Thu Tran Gets Set to Bring Her Food Party Back to Your Television Set
Thu Tran, hostess with the mostess.
Photo courtesy of IFC
On April 27, the IFC Channel will roll out the second season of Thu Tran's Food Party. Simply put, Food Party is a collection of 20 15-minute episodes dedicated to the cooking adventures of Tran and a cast of puppets. But beyond that description, the show is more or less indescribable. Surreal, absurd, childlike, amiably anarchic, and slightly morbid, it's without a doubt the only television food programming that seemingly owes equal debts to Pee Wee Herman, Meet the Feebles, and Julia Child.
Episode 1, for example, sees Tran eating a bacon, egg, and cheese on a glazed doughnut in the shower (which is in the refrigerator), concocting a ham and spaghetti pancake with pineapple sauce with some help from Ninja Dog, watching a TV show in which a hamburger bun copulates with a baguette, and then cooking a bag of shrimp she's procured from the belly of a whale. Tran narrates the whole thing in a kind of guileless stoner's deadpan that's completely free of irony. The whole thing seems less a commentary on the shallowness of other cooking shows than one on the bottomless depths of a well-tended imagination.
If the show tends to feel a bit like a lark perpetrated by resourceful art school students, there's a reason. Tran, who was born in Malaysia and grew up in Ohio as the daughter of Vietnamese immigrants, moved to New York after graduating from the Cleveland Institute of Art, where she studied glass blowing.
Living in Brooklyn, surrounded by "so many talented friends," Tran admits that "a big reason why I started the show [was that] I thought it was a fun way to hang out with everyone all day and have something to show for it."
Tran created Food Party in 2007, and built a cult following performing it around Williamsburg. She and her friends began posting episodes online, and in 2009, it premiered on the IFC Channel. Each episode ran about 10 minutes; this season, they're on average about three minutes longer.
The process seems to have been remarkably free of growing pains. "It has evolved very organically, very beautifully," Tran says. "Initially when we were starting out we tried to make something very straightforward, based on what I know of what a cooking show is supposed to look like, but with less resources or a lack of means or whatever. As we learned about what was working or not, we progressed and started becoming more narrative-driven. It was exciting to me to put in a little story, and we started getting better with filming and sound and getting more confident about the way we handle more materials."
Now that the show has become a "full-time thing as opposed to something we did on the side for fun," Tran says, "it's something to get used to. I have to take it more seriously because it's a job now; it's a little bit more pressure. I'm learning how not to take it too seriously."

▶ _Your instructions_: Please transcribe the stretch of the Thu Tran article from "If the show" through "studied glass blowing.". The lines that follow have nothing to do with this.

▶ _Source material_:
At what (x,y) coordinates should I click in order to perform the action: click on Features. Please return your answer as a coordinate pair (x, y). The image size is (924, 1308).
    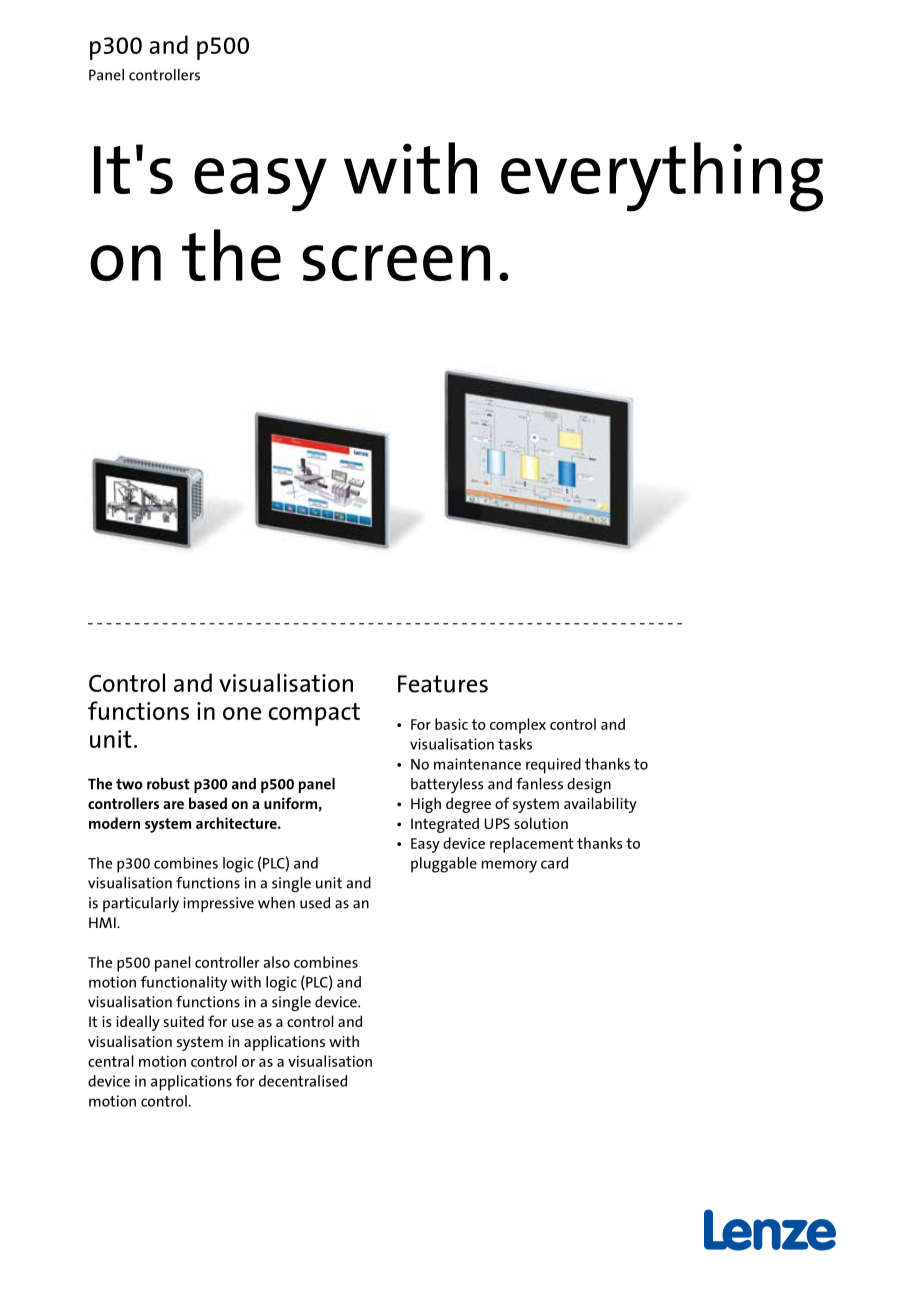
    Looking at the image, I should click on (443, 684).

▶ _Response below_:
If the show tends to feel a bit like a lark perpetrated by resourceful art school students, there's a reason. Tran, who was born in Malaysia and grew up in Ohio as the daughter of Vietnamese immigrants, moved to New York after graduating from the Cleveland Institute of Art, where she studied glass blowing.